** Opening Records provided block **
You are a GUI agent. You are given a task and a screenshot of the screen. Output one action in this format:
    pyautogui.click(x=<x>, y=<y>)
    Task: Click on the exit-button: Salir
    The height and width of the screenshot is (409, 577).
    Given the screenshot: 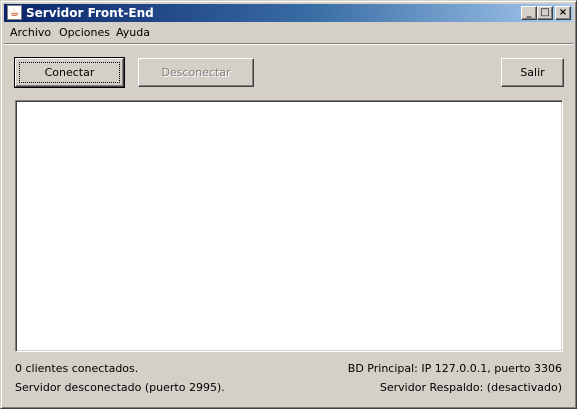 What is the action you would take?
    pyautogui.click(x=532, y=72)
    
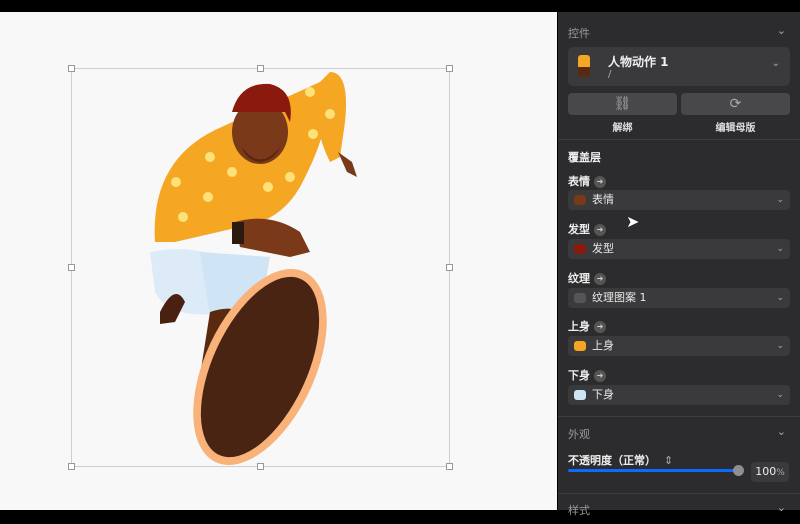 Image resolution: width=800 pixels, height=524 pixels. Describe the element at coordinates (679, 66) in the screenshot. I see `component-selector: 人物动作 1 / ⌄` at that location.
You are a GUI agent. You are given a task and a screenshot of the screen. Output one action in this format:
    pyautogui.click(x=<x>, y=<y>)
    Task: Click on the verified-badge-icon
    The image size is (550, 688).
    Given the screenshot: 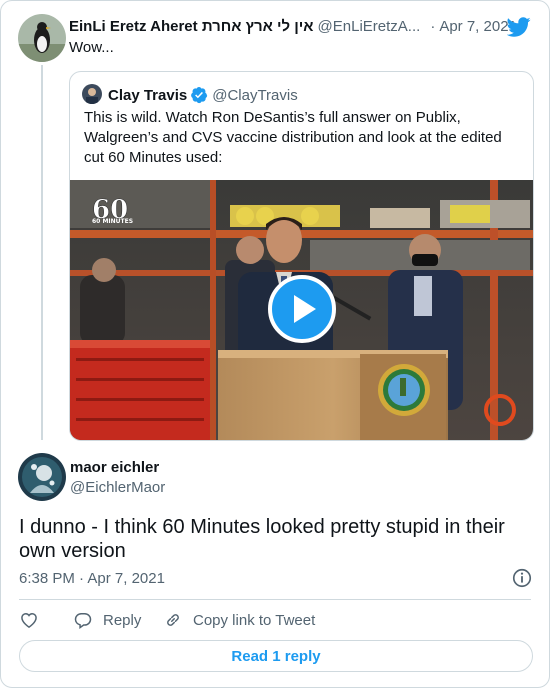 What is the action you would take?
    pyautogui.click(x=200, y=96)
** Closing Records provided block **
** Opening Records provided block **
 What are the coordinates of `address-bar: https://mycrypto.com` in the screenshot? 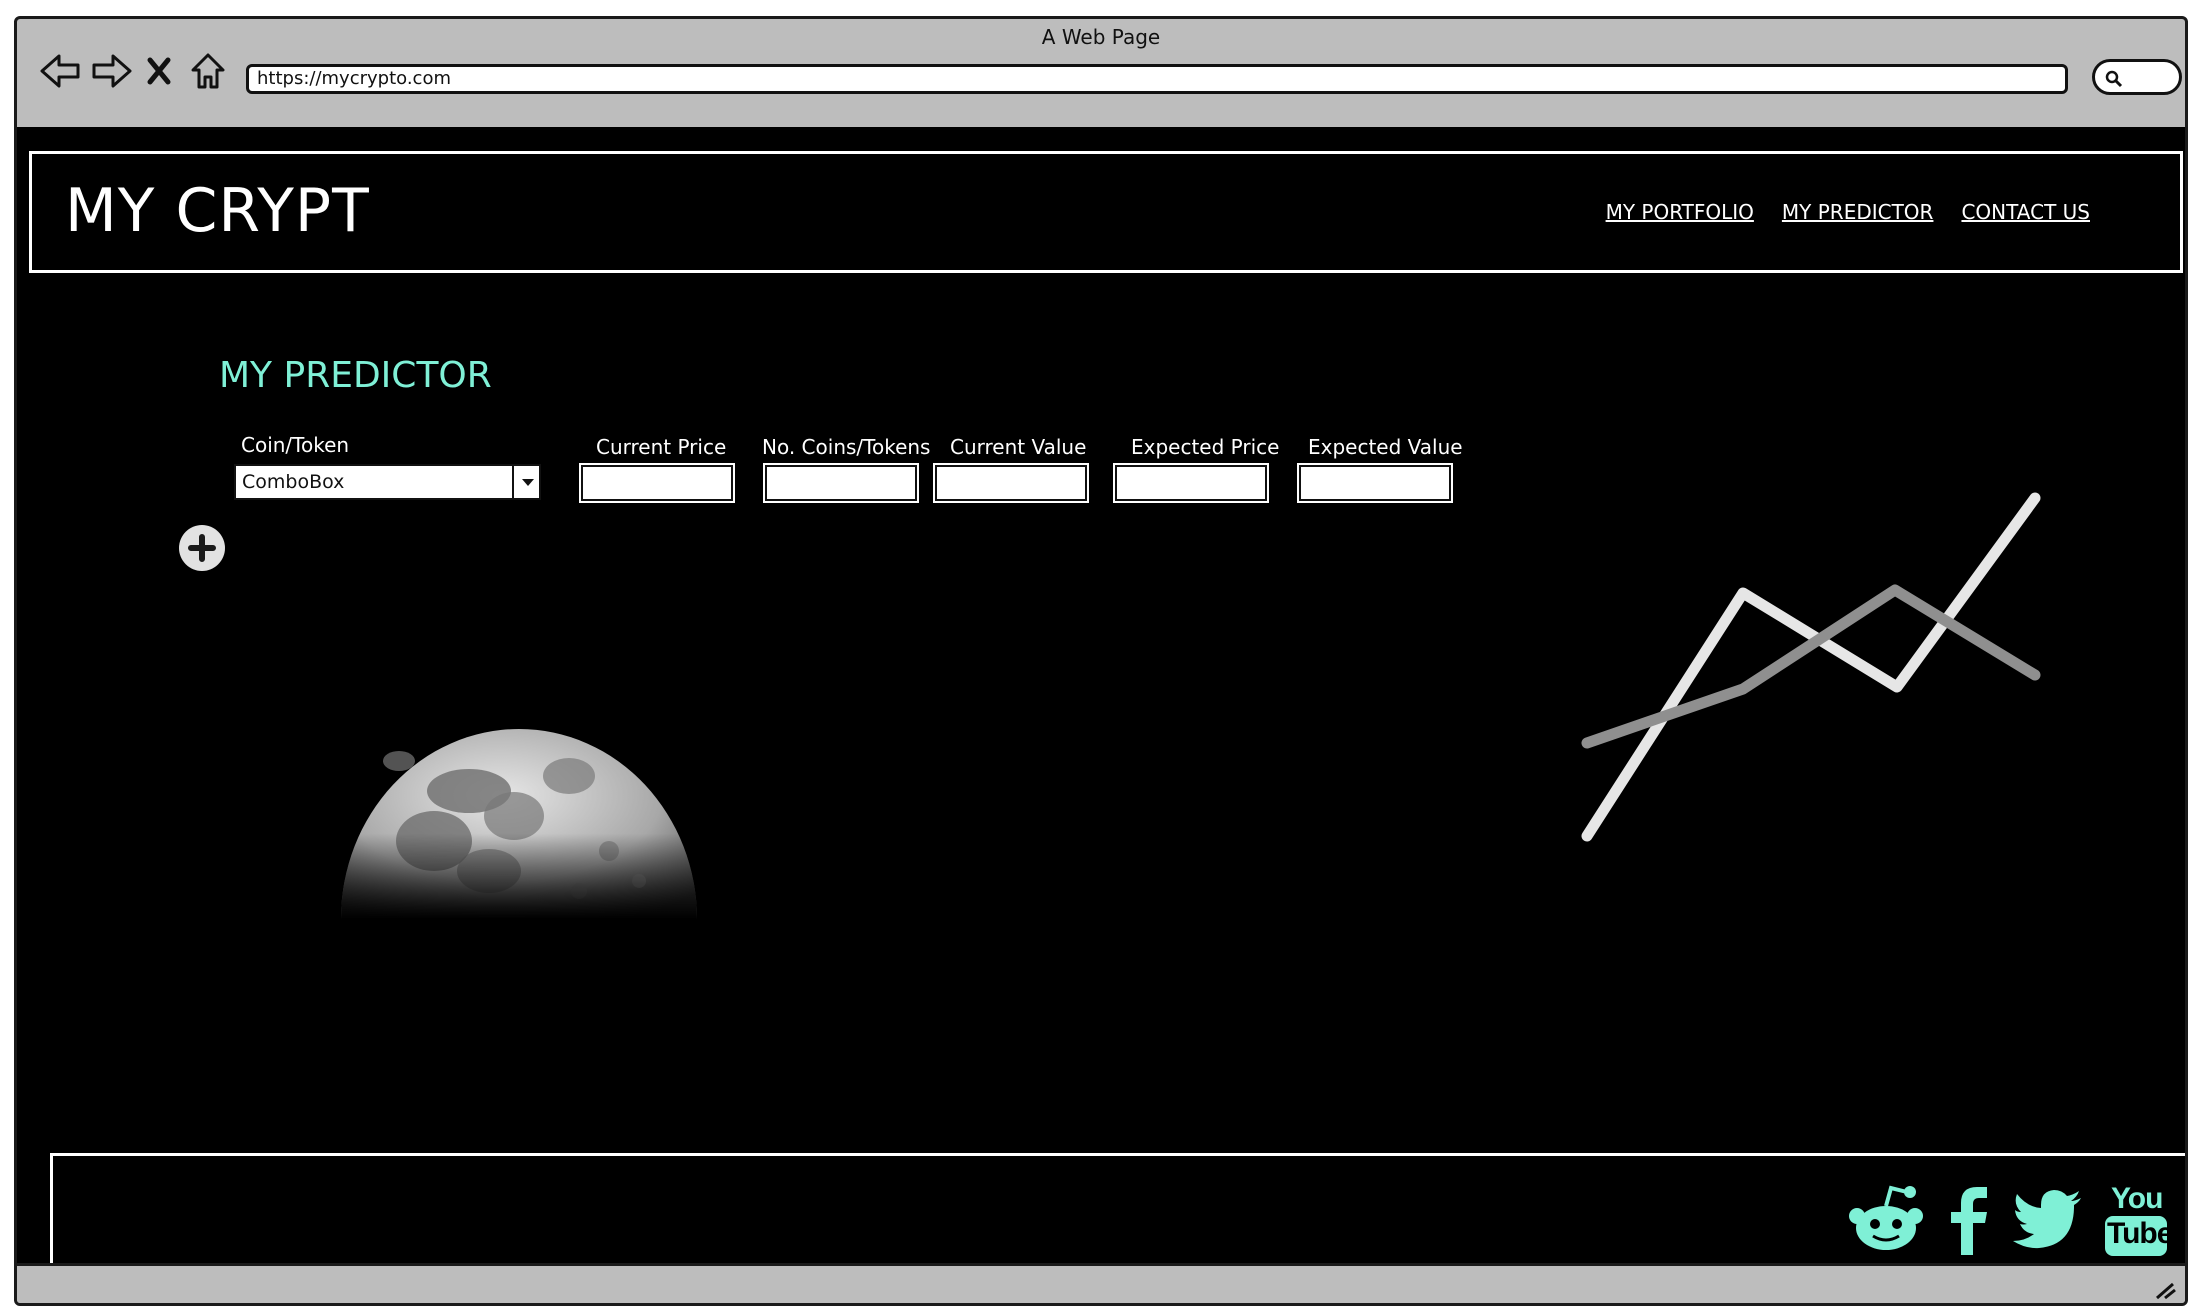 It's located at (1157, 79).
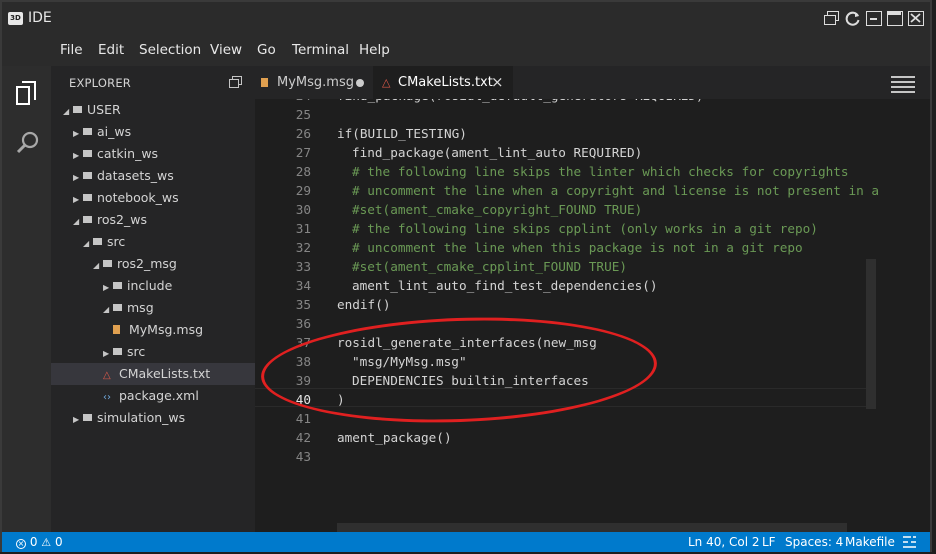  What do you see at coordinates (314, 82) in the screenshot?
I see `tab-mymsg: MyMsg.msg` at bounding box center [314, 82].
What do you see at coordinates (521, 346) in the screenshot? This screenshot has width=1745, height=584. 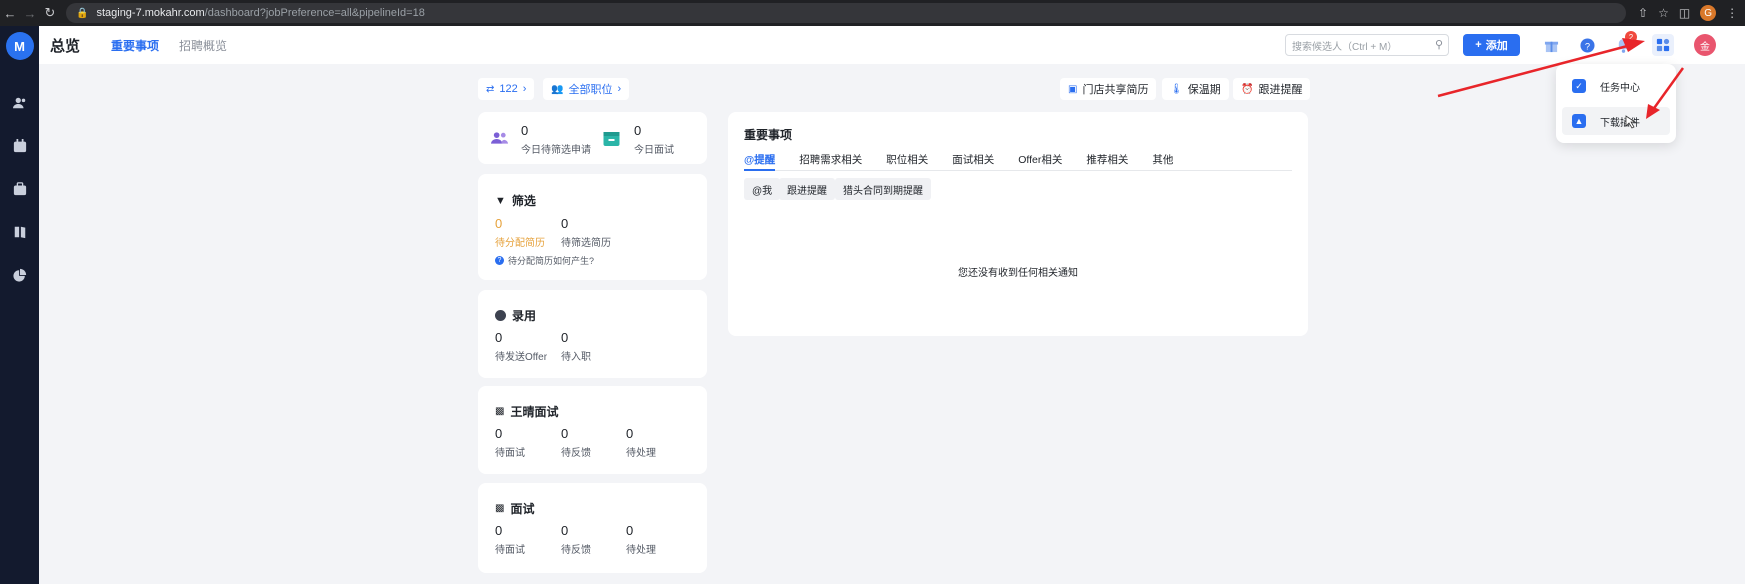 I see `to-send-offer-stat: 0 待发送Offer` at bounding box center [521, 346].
** Closing Records provided block **
** Opening Records provided block **
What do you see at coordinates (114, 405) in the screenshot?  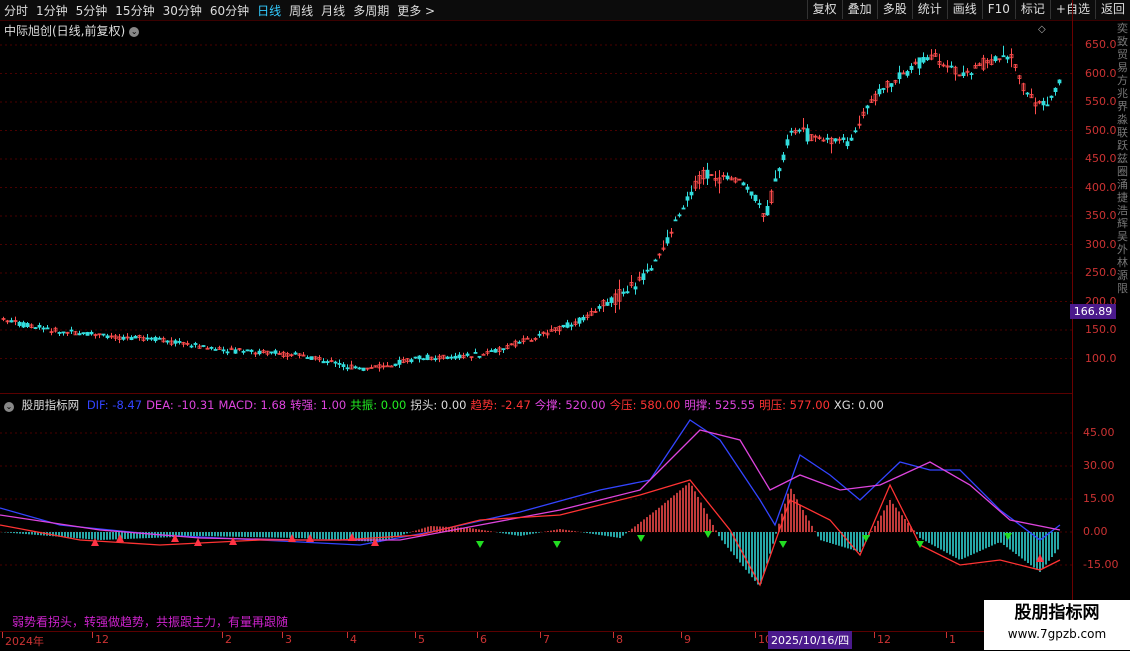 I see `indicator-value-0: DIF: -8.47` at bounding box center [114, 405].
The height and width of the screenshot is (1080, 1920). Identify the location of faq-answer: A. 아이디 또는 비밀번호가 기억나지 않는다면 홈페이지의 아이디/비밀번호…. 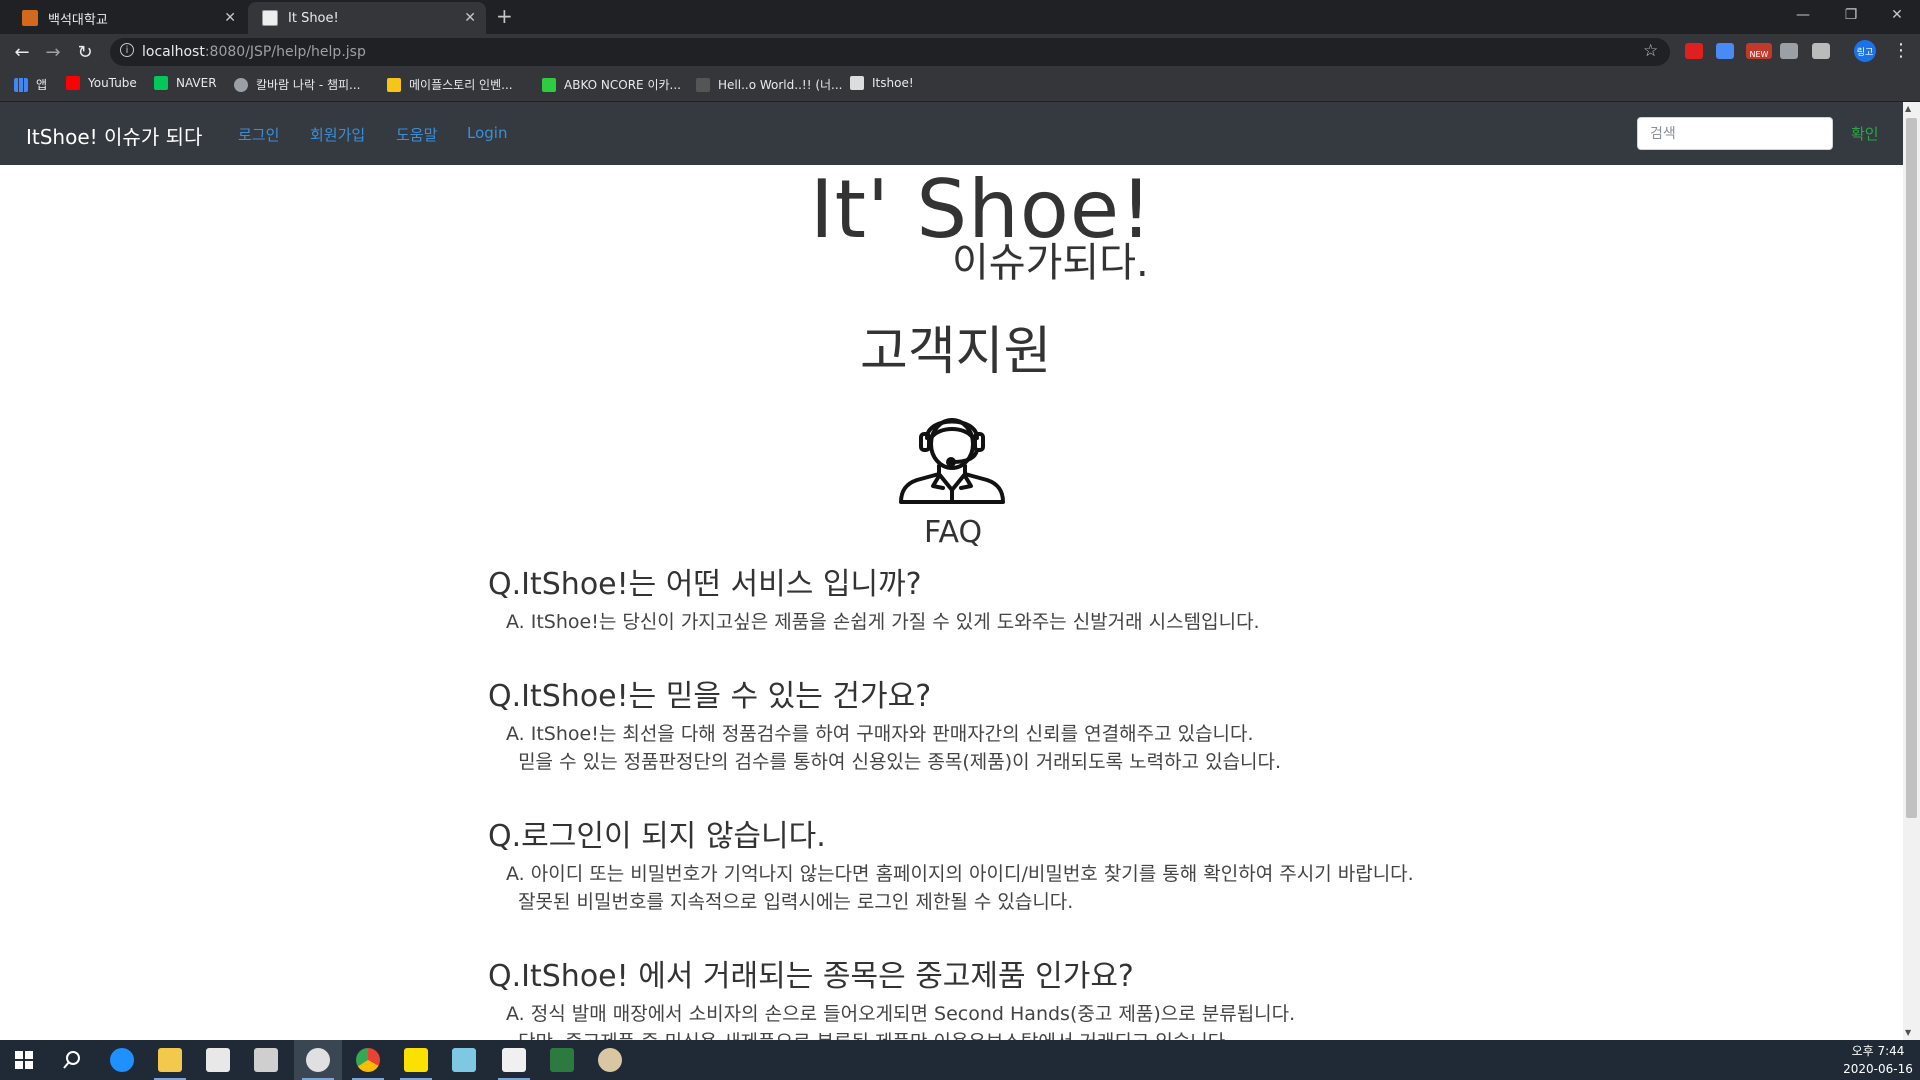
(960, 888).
** Closing Records provided block **
▶ [Assigned task]:
Please transcribe the lines starting at the one containing "The height and width of the screenshot is (1080, 1920)." and ending at the one containing "(960, 888).", with both included, and leave the pictures out of your answer.

▶ [Result for this exercise]:
The height and width of the screenshot is (1080, 1920). Identify the location of faq-answer: A. 아이디 또는 비밀번호가 기억나지 않는다면 홈페이지의 아이디/비밀번호…. 
(960, 888).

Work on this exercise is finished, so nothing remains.